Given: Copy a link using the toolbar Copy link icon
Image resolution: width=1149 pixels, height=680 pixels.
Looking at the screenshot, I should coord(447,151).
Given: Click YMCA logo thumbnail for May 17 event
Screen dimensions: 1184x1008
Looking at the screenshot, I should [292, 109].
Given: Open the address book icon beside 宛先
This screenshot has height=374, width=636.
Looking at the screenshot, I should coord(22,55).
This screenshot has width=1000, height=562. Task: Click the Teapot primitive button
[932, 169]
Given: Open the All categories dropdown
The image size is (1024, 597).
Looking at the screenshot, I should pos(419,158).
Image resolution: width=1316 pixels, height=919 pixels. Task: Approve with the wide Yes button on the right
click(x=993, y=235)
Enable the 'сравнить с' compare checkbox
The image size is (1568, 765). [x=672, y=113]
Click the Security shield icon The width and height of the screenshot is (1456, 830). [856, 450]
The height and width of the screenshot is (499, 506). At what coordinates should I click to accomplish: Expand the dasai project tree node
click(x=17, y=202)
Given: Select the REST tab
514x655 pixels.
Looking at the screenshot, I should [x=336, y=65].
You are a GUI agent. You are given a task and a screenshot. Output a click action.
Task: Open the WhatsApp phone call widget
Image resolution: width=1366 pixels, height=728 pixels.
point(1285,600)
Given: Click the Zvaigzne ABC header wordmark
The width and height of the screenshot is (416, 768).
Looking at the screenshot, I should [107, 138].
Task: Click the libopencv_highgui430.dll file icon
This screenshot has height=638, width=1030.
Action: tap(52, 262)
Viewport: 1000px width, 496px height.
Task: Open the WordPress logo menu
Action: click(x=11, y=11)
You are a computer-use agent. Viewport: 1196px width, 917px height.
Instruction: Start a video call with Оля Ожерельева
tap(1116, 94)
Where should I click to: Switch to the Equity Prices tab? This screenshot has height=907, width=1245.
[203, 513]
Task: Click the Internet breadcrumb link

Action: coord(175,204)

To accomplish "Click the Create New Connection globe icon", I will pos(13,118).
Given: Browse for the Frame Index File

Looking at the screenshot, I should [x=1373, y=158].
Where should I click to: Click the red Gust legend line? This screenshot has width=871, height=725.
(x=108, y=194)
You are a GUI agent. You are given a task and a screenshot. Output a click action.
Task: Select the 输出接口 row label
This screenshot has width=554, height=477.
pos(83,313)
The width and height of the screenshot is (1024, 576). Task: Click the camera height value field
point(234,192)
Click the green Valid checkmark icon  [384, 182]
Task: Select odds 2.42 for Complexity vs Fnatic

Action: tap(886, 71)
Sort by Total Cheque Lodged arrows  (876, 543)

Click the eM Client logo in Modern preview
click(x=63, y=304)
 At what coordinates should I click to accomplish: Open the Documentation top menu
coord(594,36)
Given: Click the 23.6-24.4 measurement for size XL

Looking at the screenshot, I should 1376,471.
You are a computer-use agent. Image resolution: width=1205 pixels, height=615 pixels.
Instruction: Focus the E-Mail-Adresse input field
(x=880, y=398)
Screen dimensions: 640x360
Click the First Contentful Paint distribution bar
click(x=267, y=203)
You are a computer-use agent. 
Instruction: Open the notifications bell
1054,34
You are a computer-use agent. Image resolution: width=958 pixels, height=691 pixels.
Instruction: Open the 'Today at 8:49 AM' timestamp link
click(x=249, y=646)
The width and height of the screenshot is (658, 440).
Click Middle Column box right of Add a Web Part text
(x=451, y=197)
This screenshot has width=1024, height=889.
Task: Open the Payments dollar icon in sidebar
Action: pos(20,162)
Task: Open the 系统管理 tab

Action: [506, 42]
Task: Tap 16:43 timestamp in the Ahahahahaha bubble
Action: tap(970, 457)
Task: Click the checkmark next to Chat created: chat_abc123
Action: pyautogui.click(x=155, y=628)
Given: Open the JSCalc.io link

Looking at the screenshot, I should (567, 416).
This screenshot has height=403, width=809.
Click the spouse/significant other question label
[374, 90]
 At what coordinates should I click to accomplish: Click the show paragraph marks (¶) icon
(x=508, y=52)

------------------------------------

What the task requires
Pick out all lines from the data above in which the word "computer" appears.

Output for this task
You are a computer-use agent. Viewport: 1196px width, 917px height.
You are a computer-use agent. Image resolution: width=1205 pixels, height=615 pixels.
You are a computer-use agent. 
You are a computer-use agent. Image resolution: width=958 pixels, height=691 pixels.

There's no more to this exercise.